Enquanto isso, o outro lado nesta guerra é composto de alguns dos piores indivíduos da política global: baathistas, os nazistas do Oriente Médio; fundamentalistas sunitas, os principais oponentes do progresso na luta do islamismo com a modernidade; e o governo do Irã. Eticamente, é difícil encontrar uma causa mais transparente do que esta.

A grande questão para que se decida pela continuidade da luta no Iraque não diz respeito à moralidade e ao auto-interesse de apoiar uma esforçada democracia que é também um dos países mais importantes do mundo. A questão é saber se é possível ganhar esta guerra e se o Ocidente pode contribuir para que haja uma vitória.

Thaier al-Sudani/Reuters - 27.set.2007 
Homem observa casa destruída após explosão de carro-bomba em Bagdá

A questão fica muito mais fácil de ser respondida devido ao fato de, três anos e meio após o início da insurgência, a maioria das grandes questões no Iraque ter sido resolvida. Além do mais, elas foram resolvidas de maneiras que, em sua maioria, estão mais próximas dos cenários positivos imaginados no início do projeto.

O país continua intacto. Ele adotou as urnas. Criou uma constituição justa e popular. Evitou uma guerra civil generalizada. Não caiu sob o controle do Irã. Pôs um fim ao genocídio dos curdos e dos árabes das regiões pantanosas do sul. Acabou com o apartheid anti-xiita. Rejeitou a vingança maciça contra os sunitas. Conforme ficou demonstrado na grande eleição nacional de 2005 e nas ruidosas comemorações do sucesso da seleção iraquiana de futebol em julho, o Iraque sobreviveu à era Saddam Hussein com um senso de unidade nacional. Até mesmo os curdos - cujo compromisso relutante com a autonomia, e não com a independência total, não corre o risco de mudar - celebraram.

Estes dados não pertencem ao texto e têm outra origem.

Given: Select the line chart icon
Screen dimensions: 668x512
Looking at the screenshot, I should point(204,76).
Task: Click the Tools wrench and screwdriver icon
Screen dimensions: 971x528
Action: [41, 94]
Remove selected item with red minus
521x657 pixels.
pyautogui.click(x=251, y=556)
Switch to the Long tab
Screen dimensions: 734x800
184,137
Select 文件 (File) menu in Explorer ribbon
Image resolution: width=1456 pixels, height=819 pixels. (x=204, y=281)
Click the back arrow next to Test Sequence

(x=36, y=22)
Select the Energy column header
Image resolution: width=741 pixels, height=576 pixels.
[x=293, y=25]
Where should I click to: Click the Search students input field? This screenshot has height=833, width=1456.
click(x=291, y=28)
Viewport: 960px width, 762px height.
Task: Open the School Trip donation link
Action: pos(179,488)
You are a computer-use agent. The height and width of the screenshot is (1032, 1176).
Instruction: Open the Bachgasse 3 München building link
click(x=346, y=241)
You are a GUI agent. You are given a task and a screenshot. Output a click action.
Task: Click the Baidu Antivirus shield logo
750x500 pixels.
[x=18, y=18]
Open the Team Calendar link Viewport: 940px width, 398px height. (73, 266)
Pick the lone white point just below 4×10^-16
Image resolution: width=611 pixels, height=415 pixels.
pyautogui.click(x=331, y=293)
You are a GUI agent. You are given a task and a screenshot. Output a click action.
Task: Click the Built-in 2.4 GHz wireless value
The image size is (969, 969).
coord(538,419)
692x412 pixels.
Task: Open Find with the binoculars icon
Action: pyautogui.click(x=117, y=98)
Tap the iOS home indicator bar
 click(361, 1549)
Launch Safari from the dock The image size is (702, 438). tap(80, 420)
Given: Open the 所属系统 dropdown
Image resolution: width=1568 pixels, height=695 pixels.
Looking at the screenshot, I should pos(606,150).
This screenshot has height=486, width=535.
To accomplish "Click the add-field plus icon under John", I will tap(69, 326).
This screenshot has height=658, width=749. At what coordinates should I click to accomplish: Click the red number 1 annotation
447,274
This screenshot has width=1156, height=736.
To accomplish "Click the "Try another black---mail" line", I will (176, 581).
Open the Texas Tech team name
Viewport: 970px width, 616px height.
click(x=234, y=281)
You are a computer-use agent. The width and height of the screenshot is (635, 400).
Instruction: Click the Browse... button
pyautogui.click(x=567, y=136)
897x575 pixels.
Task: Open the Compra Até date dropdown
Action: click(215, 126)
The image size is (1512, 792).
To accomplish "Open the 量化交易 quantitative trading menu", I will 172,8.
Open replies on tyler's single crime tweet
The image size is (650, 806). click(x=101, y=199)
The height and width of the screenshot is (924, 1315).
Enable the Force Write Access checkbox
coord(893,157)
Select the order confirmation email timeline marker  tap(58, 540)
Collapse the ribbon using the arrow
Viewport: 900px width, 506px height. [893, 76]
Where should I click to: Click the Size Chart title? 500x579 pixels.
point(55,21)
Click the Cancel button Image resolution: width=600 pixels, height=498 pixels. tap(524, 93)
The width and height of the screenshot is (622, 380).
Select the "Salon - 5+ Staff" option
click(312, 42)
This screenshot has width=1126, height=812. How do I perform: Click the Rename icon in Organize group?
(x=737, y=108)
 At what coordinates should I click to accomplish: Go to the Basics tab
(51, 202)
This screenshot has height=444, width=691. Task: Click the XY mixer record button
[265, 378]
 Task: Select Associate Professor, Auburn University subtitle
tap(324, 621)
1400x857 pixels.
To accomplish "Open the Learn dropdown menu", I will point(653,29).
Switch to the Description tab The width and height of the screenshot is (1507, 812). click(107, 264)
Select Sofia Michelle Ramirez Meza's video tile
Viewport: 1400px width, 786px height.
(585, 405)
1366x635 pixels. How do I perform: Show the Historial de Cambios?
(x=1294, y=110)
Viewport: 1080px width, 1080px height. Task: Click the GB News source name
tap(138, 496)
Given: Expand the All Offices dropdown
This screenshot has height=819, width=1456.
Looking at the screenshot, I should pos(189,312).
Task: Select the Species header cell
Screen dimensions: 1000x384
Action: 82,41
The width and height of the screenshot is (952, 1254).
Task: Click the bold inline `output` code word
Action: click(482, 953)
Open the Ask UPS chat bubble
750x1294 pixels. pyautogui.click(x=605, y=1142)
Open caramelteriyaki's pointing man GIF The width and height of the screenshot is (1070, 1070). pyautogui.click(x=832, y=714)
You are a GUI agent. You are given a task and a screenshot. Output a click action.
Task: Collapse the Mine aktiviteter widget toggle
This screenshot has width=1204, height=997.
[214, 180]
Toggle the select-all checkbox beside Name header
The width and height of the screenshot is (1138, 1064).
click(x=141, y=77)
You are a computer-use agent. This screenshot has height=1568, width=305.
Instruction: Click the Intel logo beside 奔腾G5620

A situação no Iraque não provocou um apocalipse sectarista em toda a região. O país deixou de ser uma ameaça para o mundo ou para a região. Os únicos vizinhos ameaçados pelo status iraquiano de hoje são os líderes em Damasco, Riad e Teerã.

A missão no Iraque pode estar prestes a ser cumprida, mas é evidente que ela tem sido imperfeita e cara.

Compreender esta cara vitória é uma questão de entender a violência remanescente. Existem quatro fontes principais de violência política no Iraque desde à invasão. A "insurgência", que significa a violência sunita, composta de três destes quatro elementos: baathistas, fundamentalistas religiosos sunitas (aos quais chamaremos de wahaabis, devido ao mais importante dos seus parentescos próximos) e as tribos sunitas (a quarta fonte é a violência xiita, sobre a qual falaremos mais abaixo).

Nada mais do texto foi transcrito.